The problem: Copy out the records precisely, omitting pictures.
━━ Information shown
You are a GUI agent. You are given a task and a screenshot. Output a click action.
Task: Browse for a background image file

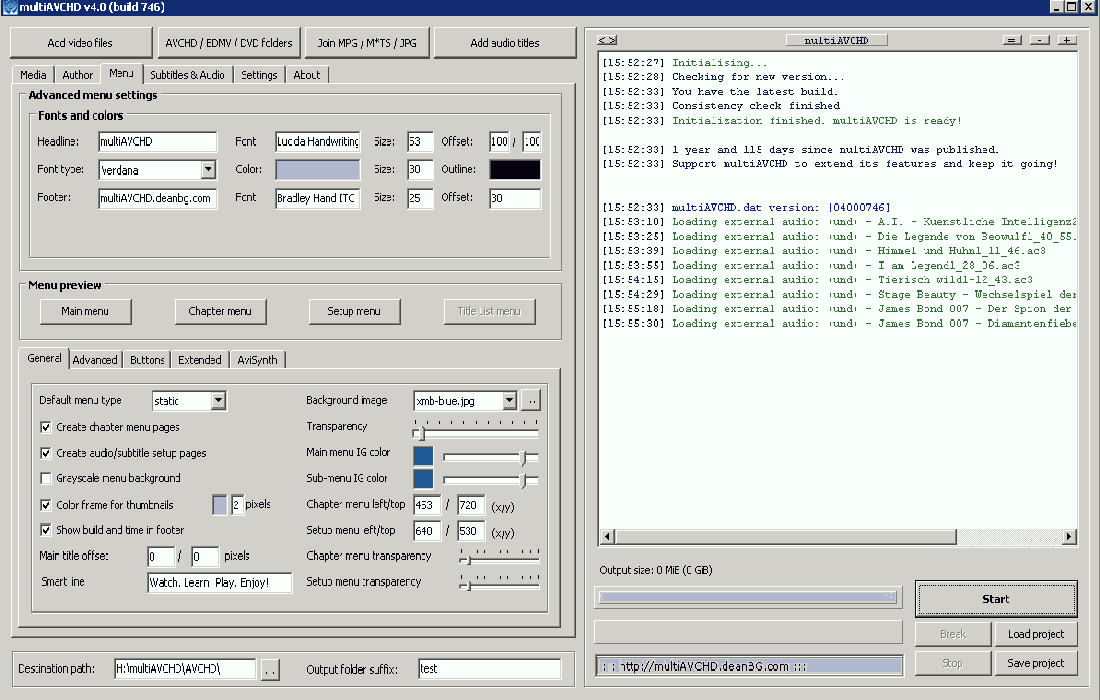click(x=531, y=401)
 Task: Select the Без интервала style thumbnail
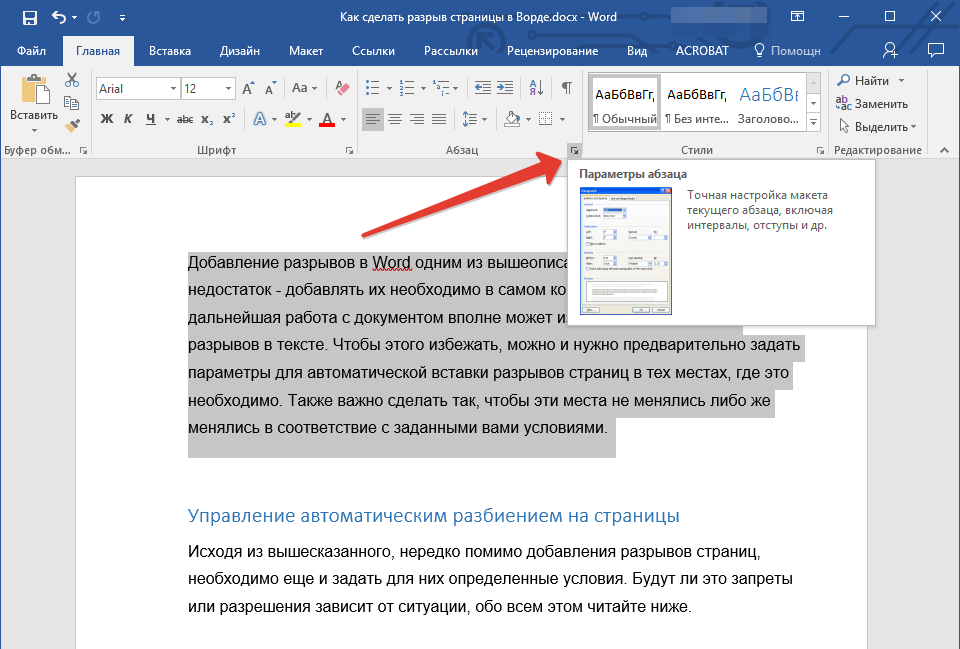point(696,103)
━━━━
Exercise output:
You are a GUI agent. You are given a task and a screenshot. Output a click action.
Task: Browse for a background image file

click(x=531, y=401)
 Task: Select the Без интервала style thumbnail
point(696,103)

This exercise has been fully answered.